A new research conducted by Makerere University in collaboration with the UK’s Nottingham Trent University has revealed extensive misuse of antimicrobials across Uganda’s public health facilities, intensifying concerns about the growing threat of antimicrobial resistance (AMR).

Appearing in the journal Infection and Drug Resistance, the research shows that antimicrobial use among hospitalised patients reached 87.2 per cent. Ceftriaxone was identified as the most commonly prescribed antibiotic in inpatient wards, whereas amoxicillin was most frequently used in outpatient care.

Herbert Bush Aguma, lead investigator and Health Products Management Specialist at Makerere University’s College of Health Sciences explained that the study analysed patterns of drug use around surgical procedures, particularly the application of antibiotics for prophylaxis.

According to Aguma, the researchers found that health workers routinely gave more doses than recommended, with the trend especially evident in obstetric and gynaecological surgeries.

He further noted that although antibiotics accounted for most of the medicines reviewed, the survey encompassed a broad range of antimicrobials beyond those targeting bacterial infections. Artemether-lumefantrine, a primary malaria therapy, was the second most frequently prescribed drug. Its rising use is troubling, Aguma said, given new evidence suggesting declining effectiveness linked to resistance.

Among the other drugs frequently issued were metronidazole (Flagyl) doxycycline, ciprofloxacin and benzyl penicillin, several of which appear on the global “watch list” for their role in driving antimicrobial resistance. Public health specialists caution that misuse of such medicines weakens their ability to combat common infections, ultimately making treatment costlier and harder.

In outpatient departments, the study found that antimicrobials were prescribed in 60.7 per cent of cases, largely for upper respiratory tract infections, conditions that are mainly viral and therefore do not typically require antibiotic therapy.
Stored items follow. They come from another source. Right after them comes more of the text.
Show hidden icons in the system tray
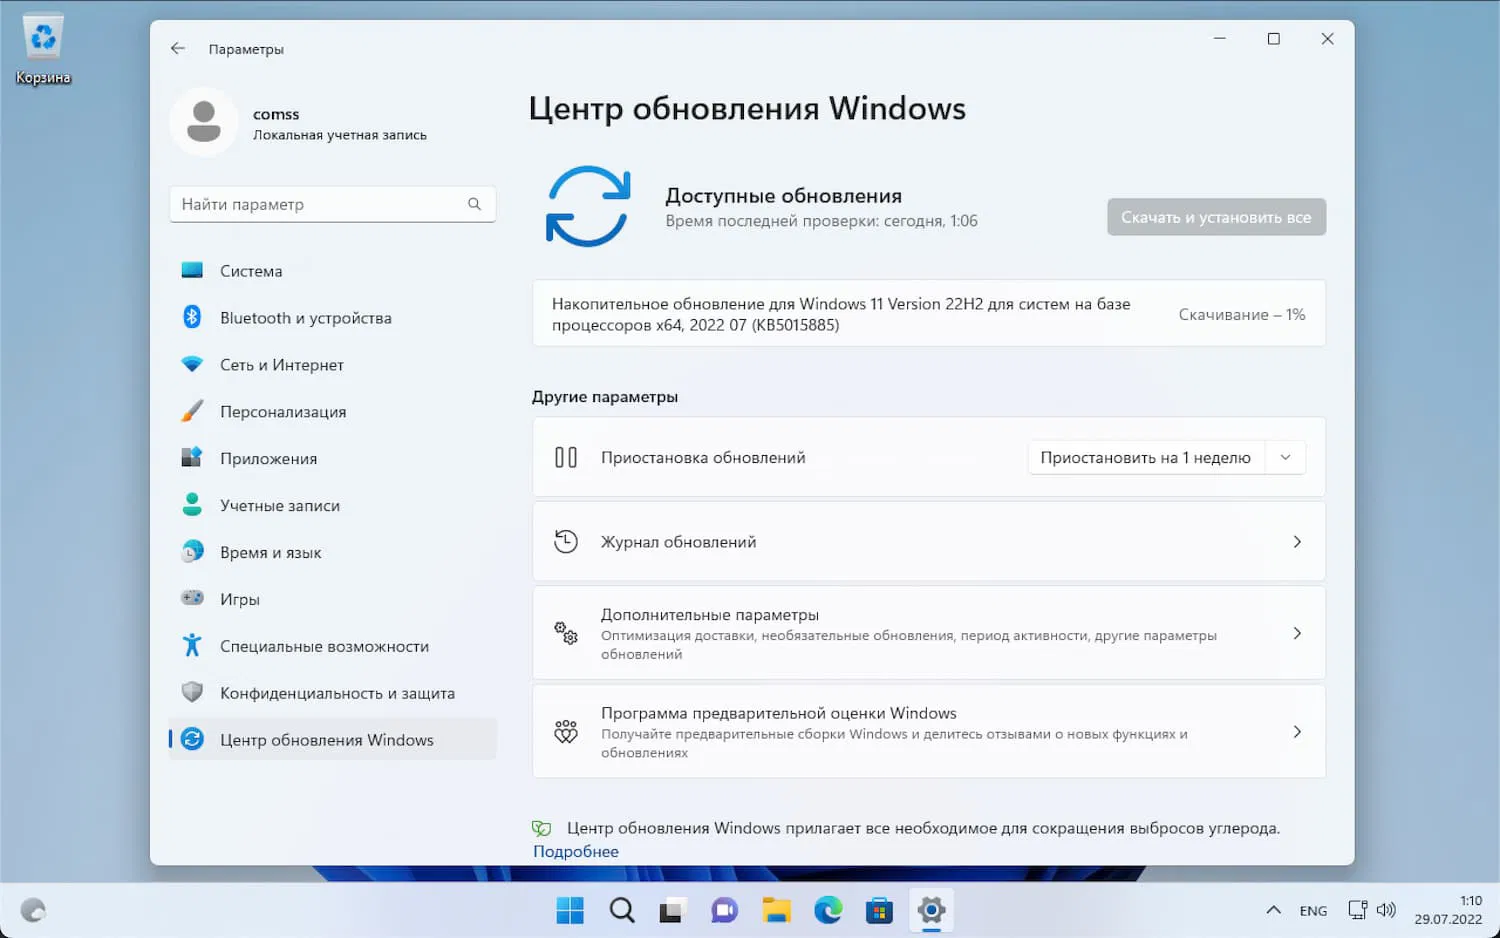The height and width of the screenshot is (938, 1500). tap(1273, 910)
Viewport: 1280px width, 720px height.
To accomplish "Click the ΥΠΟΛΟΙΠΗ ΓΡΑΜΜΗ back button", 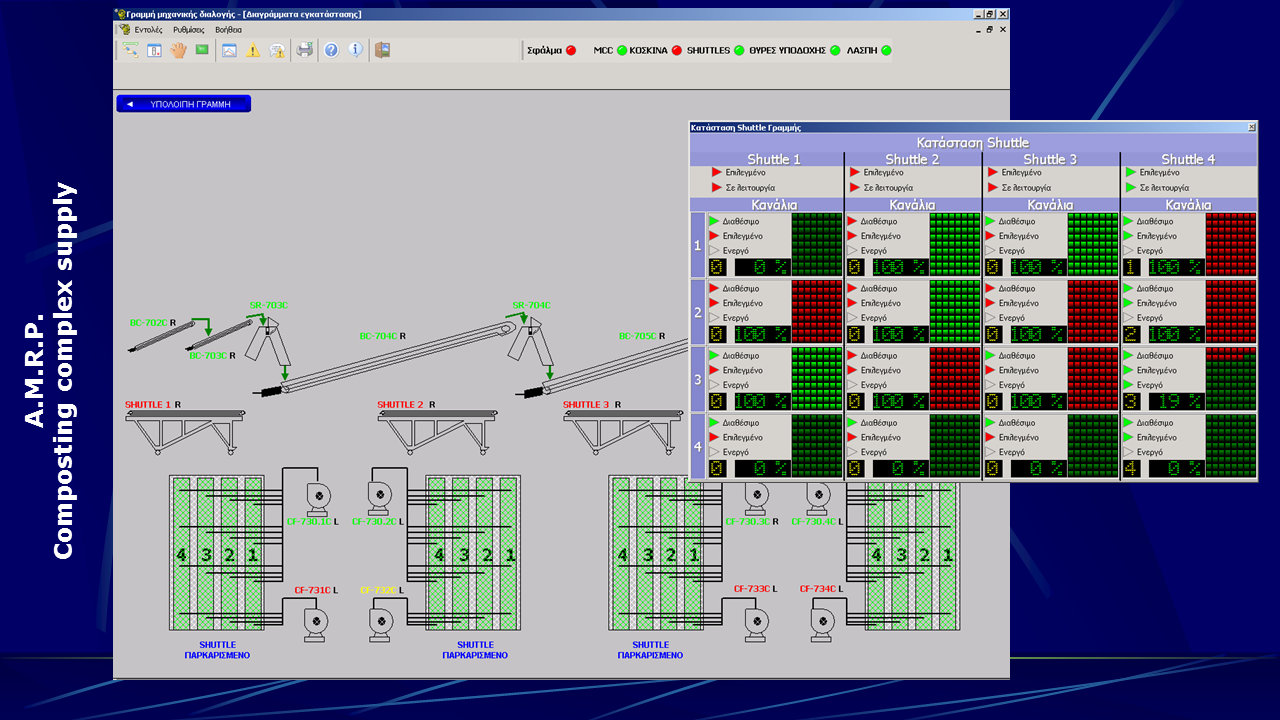I will click(x=183, y=104).
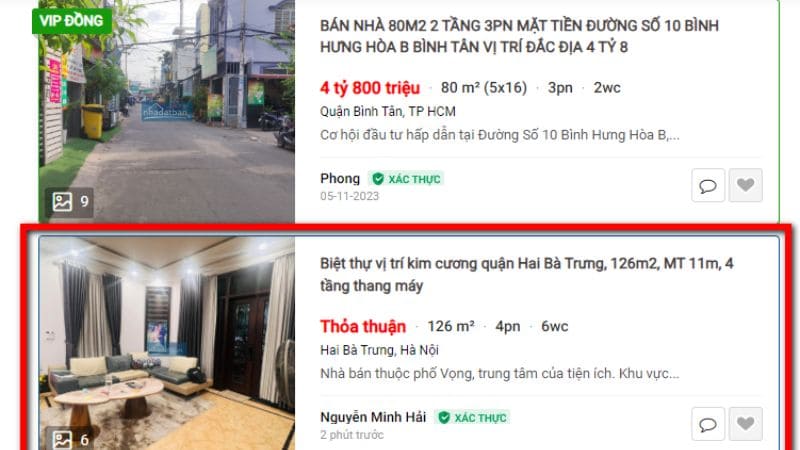800x450 pixels.
Task: Click seller name Nguyễn Minh Hải
Action: [373, 417]
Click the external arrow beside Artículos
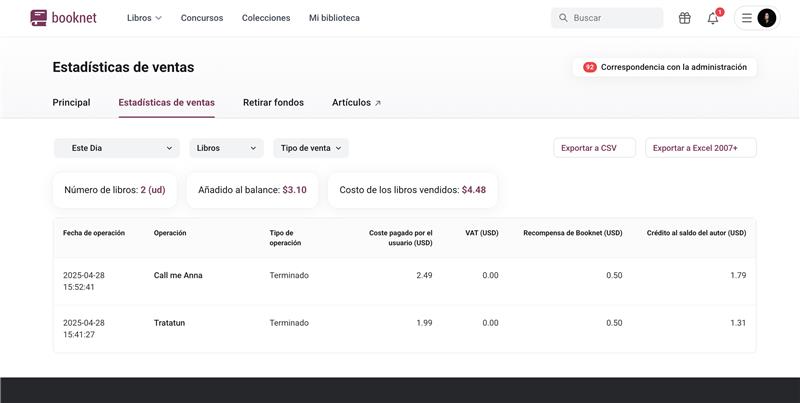Viewport: 800px width, 403px height. click(378, 103)
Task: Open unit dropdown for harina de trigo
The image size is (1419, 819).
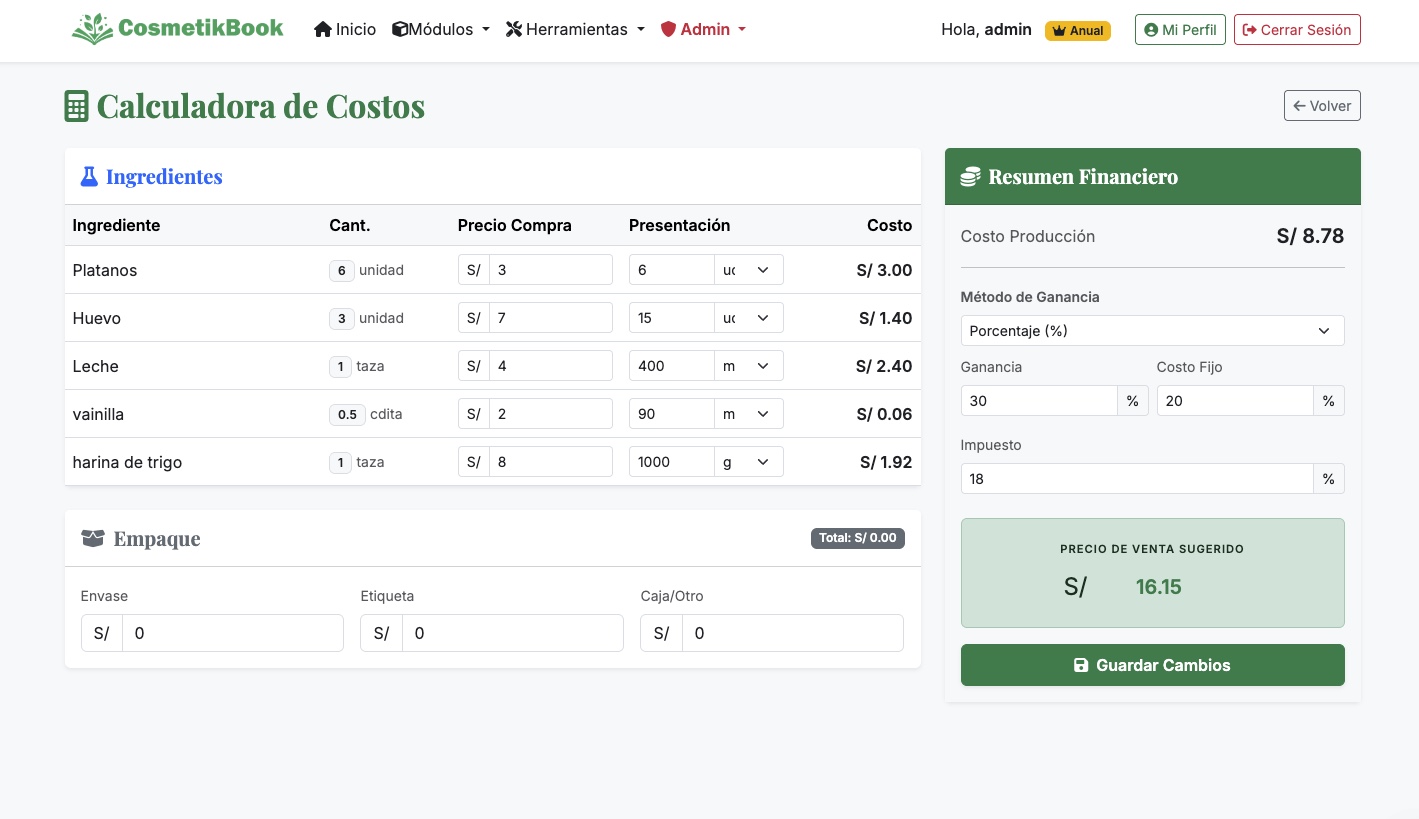Action: tap(748, 462)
Data for the study was gathered from high-tier hospitals as well as lower-level facilities in Nakaseke, Wakiso and Gombe. Surprisingly, the researchers observed that smaller facilities adhered more closely to national treatment guidelines than hospitals, which demonstrated far poorer compliance.

Dr David Musoke, a public health expert at Makerere University and co-author of the study, said the analysis of records from both outpatient and inpatient units clearly indicated inappropriate antibiotic use. This conclusion was based on evaluating prescribing patterns, the conditions being treated and the extent to which clinicians followed treatment guidelines.

Although the findings reflect only selected facilities in central Uganda, Musoke suggested they likely represent nationwide trends. He also mentioned that anecdotal accounts point to overprescribing in some places for financial gain, although this was not directly assessed.

To address the issues identified, the authors call for strengthened antimicrobial stewardship, reduced reliance on broad-spectrum antibiotics, improved diagnostic capacity and consistent surveillance.

Aguma stressed that many facilities do not have the ability to perform essential culture and sensitivity tests, which are crucial for selecting the right treatment. Even systems intended to support referrals, such as the hub model for sending samples to larger laboratories often fail to meet the needs of patients who require immediate care.

Musoke added that despite the study’s focus on health facilities, community practices such as self-medication and sharing antibiotics among relatives remain major barriers to tackling AMR.